───── GIVEN DATA ─────

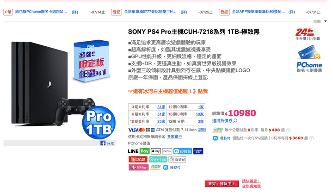Click help icon beside $498 installment

pos(288,130)
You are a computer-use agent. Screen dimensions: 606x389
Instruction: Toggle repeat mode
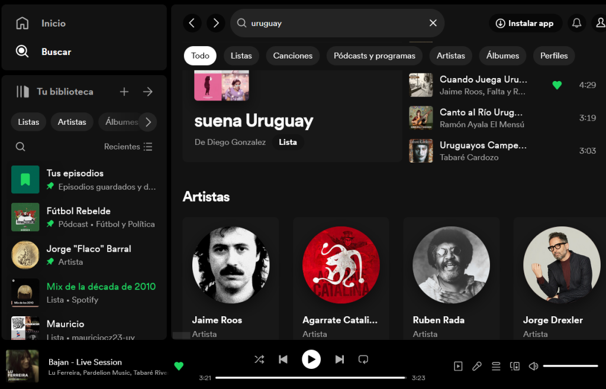pyautogui.click(x=363, y=359)
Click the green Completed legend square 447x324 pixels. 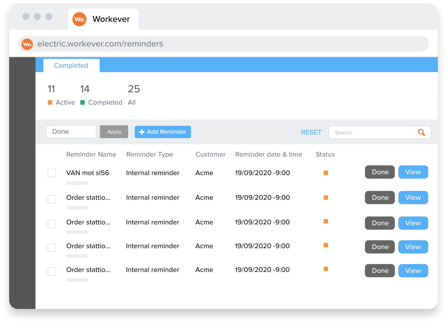point(82,102)
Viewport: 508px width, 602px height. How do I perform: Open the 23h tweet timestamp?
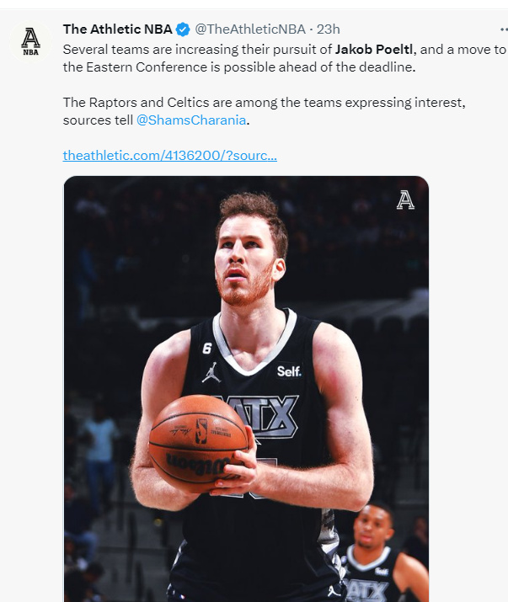(x=329, y=29)
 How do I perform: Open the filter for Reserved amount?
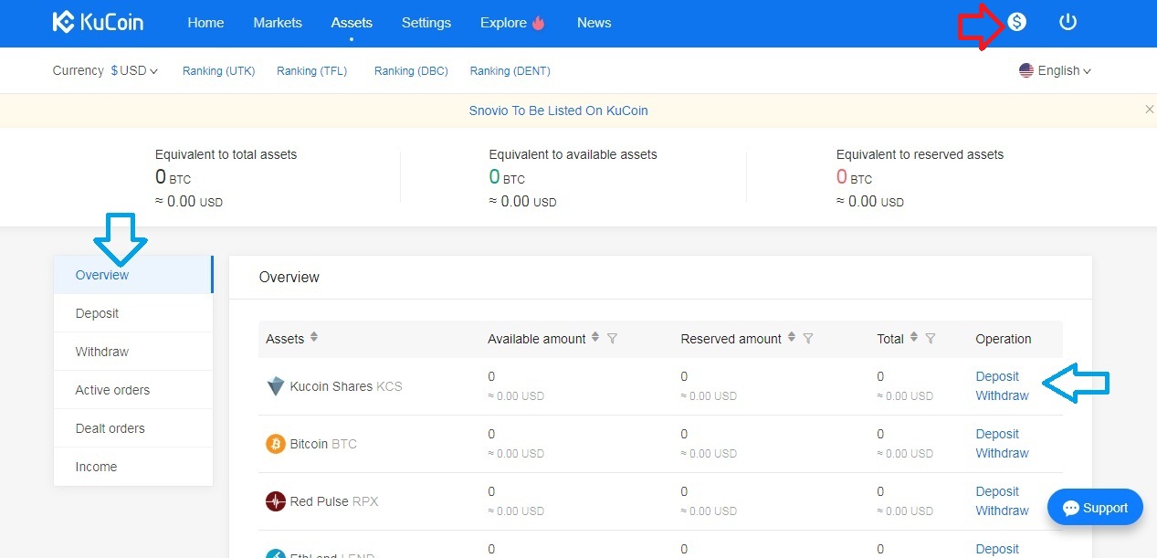808,339
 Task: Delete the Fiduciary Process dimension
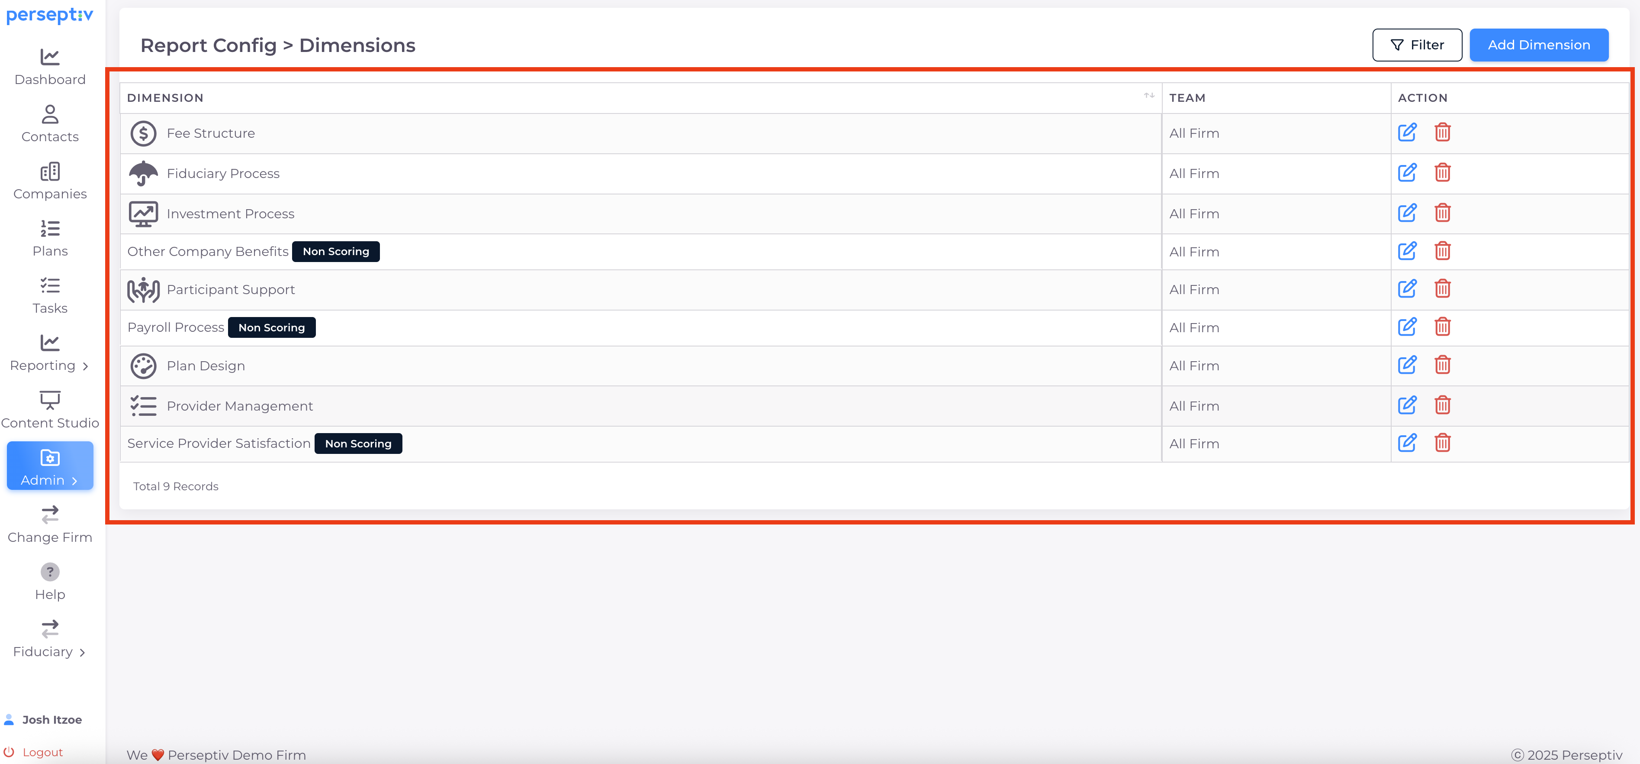pyautogui.click(x=1442, y=173)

─────

**REQUIREMENTS:**
Rewrite the part of the rows that opens with the line containing "How do I perform: Open the filter" and closes at the end of the rows, putting "Remove" in place of "Delete" and keeping everything else the same. Leave the pictures out.

**RESULT FOR THIS EXERCISE:**
 How do I perform: Open the filter for Reserved amount?
808,339
 Task: Remove the Fiduciary Process dimension
pyautogui.click(x=1442, y=173)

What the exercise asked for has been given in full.